(SEITENAUSZUG)
===
Der Verkauf von Musikmedien bricht seit Jahren stetig ein. Früher gab es Schallplatten, Kassetten oder CDs. Aber diese Zeiten sind vorbei. Heute wird gestreamt. Die Musik wandert nicht über die Ladentheke, sie erreicht das Ohr über das Internet. Und die finanzielle Beteiligung der Künstler am Streamgeschäft ist schon länger ein Streitpunkt. Die Musiker fordern eine transparente und sinnvolle Teilhabe am Erlös der Abos. Der Grund ist klar. Früher konnte man die verkauften Tonträger einfach zählen. Letztlich war es dann egal, ob der Käufer das Album in den Schrank stellte oder wochenlang, Tag und Nacht, abspielte. Bezahlt ist bezahlt. Beim Streaming ist das anders, gerade dann, wenn die Kunden per Monats-Flatrate soviel – oder so wenig – Musik anhören könne, wie sie möchten.
Musik-Plattformen wie Spotify, Apple Music oder Napster bezahlen pro Abruf eines Songs. Zwischen 0,032 (Spotify) und 6,6 Cent (Amazon Music) werden so ausgeschüttet. Pro Abruf wie gesagt. Und da fängt das Problem doch schon an. Ab wann zählt ein Abruf denn? Wenn ich den Song starte, aber nach 10 Sekunden abbreche? Oder zählt er erst, wenn ich ihn vollständig gehört habe? Was aber, wenn ich vier Minuten zuhöre und dann die letzten 10 Sekunden des FadeOut überspringe? Zählt das dann auch? Oder nicht? Oder halb?
Spotify bewertet einen Stream zum Beispiel dann als „Angehört“, wenn er mindestens 30 Sekunden läuft. Klingt vernünftig. Das bedeutet aber auch, dass ein Künstler für ein vollständig angehörtes 15-minütiges orchestrales Meisterwerk genauso viel Geld erhält, wie für ein 30-sekündiges Intro als separatem Track. Und es gibt dafür genau soviel Geld, wie für ein Stück Musik, das so schlecht ist, dass der Hörer nach 31 Sekunden auf „Nächstes Lied“ klickt. Aber was soll man machen, so oder so wird es Ungerechtigkeiten geben und ein Anbieter muss sich halt auf einen Weg festlegen.
===
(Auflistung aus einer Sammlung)
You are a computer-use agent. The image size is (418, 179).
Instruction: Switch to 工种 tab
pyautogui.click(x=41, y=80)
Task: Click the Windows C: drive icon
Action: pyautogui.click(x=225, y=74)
===
(ZU ERLEDIGEN)
1: Können Sie aus dem Text über Musikstreaming die Passage, die mit „Musik-Plattformen wie Spotify, Apple“ beginnt und bis einschließlich „nicht? Oder halb?“ reicht, wortgetreu abschreiben?
2: Würden Sie sämtliche Zeilen der gesamten Auflistung als nummerierte Liste wiedergeben und dabei Leerzeilen auslassen?

(ANTWORTEN)
1:
Musik-Plattformen wie Spotify, Apple Music oder Napster bezahlen pro Abruf eines Songs. Zwischen 0,032 (Spotify) und 6,6 Cent (Amazon Music) werden so ausgeschüttet. Pro Abruf wie gesagt. Und da fängt das Problem doch schon an. Ab wann zählt ein Abruf denn? Wenn ich den Song starte, aber nach 10 Sekunden abbreche? Oder zählt er erst, wenn ich ihn vollständig gehört habe? Was aber, wenn ich vier Minuten zuhöre und dann die letzten 10 Sekunden des FadeOut überspringe? Zählt das dann auch? Oder nicht? Oder halb?

2:
1. You are a computer-use agent. The image size is (418, 179).
2. Instruction: Switch to 工种 tab
3. pyautogui.click(x=41, y=80)
4. Task: Click the Windows C: drive icon
5. Action: pyautogui.click(x=225, y=74)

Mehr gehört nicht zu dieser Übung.